Politico quotes from the report:
“Unable to compete for and retain some of the high-end skills and lacking the capacity to handle many critical day-to-day tasks, the government often has to look to outside contractors for the intellectual capital and know-how that is needed,” the report said. “There also is an absence of clarity and consequence regarding individual and organizational performance. Top performers seldom receive sufficient rewards, poor performers are rarely fired or demoted, and managers are not held accountable for how well they manage employees or the outcomes of the work they oversee.” […]
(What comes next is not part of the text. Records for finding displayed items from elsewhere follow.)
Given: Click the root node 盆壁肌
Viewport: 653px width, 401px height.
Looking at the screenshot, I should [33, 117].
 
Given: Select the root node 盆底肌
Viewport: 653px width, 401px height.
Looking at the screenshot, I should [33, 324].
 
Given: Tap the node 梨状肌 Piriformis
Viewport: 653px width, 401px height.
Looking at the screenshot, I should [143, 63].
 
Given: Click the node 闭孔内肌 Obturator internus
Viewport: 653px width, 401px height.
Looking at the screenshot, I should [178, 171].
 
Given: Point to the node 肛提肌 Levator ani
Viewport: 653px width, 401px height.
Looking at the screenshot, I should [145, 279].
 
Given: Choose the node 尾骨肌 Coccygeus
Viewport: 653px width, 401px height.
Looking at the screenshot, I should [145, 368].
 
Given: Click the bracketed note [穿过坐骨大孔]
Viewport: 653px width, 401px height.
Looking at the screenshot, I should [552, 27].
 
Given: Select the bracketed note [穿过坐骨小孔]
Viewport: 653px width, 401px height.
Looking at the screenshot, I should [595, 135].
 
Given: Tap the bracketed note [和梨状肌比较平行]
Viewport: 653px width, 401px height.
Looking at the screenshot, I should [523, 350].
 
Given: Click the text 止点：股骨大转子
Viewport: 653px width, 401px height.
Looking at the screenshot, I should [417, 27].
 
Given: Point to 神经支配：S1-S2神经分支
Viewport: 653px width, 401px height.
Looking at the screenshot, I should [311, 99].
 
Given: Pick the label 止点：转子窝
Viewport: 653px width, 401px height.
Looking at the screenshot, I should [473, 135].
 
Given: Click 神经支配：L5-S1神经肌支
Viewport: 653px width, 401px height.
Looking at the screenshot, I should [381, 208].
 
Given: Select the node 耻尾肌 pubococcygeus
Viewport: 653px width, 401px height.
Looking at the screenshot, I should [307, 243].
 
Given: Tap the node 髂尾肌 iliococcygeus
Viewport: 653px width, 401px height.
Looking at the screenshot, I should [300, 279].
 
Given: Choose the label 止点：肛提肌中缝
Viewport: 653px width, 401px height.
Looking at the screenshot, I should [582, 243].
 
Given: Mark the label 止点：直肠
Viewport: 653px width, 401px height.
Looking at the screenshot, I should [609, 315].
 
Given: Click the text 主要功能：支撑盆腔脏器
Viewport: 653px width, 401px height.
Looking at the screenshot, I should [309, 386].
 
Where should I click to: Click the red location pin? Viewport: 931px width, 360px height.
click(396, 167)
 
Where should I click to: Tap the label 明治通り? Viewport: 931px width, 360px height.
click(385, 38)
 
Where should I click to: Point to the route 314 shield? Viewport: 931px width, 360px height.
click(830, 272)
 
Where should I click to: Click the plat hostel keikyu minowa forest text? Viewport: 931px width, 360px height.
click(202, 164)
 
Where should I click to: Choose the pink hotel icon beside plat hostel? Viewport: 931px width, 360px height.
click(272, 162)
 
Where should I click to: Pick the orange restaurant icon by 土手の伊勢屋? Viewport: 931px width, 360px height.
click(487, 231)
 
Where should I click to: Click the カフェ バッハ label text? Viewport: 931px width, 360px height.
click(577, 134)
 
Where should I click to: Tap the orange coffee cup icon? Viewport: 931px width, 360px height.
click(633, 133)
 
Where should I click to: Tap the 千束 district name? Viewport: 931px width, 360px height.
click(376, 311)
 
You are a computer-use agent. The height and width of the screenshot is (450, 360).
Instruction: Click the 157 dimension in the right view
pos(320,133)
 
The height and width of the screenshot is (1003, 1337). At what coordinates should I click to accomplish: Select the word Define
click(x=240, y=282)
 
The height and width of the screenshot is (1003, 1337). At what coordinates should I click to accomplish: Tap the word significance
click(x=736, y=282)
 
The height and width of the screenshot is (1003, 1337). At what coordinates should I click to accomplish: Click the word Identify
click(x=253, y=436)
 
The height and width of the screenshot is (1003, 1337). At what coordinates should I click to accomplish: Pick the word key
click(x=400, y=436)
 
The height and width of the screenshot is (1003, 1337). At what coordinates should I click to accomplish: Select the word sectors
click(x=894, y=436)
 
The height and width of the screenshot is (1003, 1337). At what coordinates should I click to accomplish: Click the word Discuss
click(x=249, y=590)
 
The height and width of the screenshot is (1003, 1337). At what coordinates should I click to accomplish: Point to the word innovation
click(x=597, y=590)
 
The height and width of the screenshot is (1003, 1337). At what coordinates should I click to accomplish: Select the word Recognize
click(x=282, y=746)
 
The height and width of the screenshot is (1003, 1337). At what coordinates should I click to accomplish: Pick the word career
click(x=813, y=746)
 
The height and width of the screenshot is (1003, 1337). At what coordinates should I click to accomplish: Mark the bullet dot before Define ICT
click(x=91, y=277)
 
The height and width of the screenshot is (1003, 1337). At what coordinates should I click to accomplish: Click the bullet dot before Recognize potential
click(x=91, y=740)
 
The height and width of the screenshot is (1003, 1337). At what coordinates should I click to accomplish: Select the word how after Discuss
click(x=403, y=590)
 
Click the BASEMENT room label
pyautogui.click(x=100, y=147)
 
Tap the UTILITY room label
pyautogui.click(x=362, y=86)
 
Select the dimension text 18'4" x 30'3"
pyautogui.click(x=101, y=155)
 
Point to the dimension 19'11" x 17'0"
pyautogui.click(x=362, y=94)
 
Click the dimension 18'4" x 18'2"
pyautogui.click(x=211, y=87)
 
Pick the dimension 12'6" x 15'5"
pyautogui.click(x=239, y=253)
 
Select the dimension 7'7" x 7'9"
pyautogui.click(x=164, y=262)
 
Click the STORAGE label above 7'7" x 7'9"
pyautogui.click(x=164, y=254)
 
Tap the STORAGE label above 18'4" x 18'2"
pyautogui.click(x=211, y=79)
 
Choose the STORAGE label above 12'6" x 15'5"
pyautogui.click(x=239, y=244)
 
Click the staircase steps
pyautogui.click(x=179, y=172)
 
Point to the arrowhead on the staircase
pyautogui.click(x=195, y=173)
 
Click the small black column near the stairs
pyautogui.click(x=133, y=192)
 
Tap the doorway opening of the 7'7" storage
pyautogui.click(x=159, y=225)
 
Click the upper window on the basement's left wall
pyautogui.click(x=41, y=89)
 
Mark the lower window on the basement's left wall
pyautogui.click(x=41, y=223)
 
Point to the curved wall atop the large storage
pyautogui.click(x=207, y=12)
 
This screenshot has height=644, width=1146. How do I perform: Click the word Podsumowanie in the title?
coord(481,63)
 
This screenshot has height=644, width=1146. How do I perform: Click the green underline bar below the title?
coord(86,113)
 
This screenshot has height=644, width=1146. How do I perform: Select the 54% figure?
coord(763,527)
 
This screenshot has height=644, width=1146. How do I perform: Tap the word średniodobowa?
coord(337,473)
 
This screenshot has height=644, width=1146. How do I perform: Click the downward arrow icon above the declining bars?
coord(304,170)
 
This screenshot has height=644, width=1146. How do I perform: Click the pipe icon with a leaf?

“Only 9 percent of the federal workforce is made up of people younger than 30 — compared to 23 percent of the total U.S. workforce,” the report says. “By 2017, nearly two-thirds of the Senior Executive Service, our nation’s career leadership corps, will be eligible for retirement, and about 31 percent of the government’s permanent career employees will be able to head out the door.”Obamacare’s botched rollout was a good example of a blue tendency to fall in love with the vision of a program while neglecting its implementation. The people who want the federal government to take on more responsibility, not less, have not made it a priority to see that it’s capable of doing so.
The fact that the federal government cannot attract young people to join its ranks should also be disconcerting to blues. Millenials form a core base of President Obama’s support. According to the report, few among them have any interest in working to implement his programs, and the government wouldn’t know how to hire and keep them even if they would.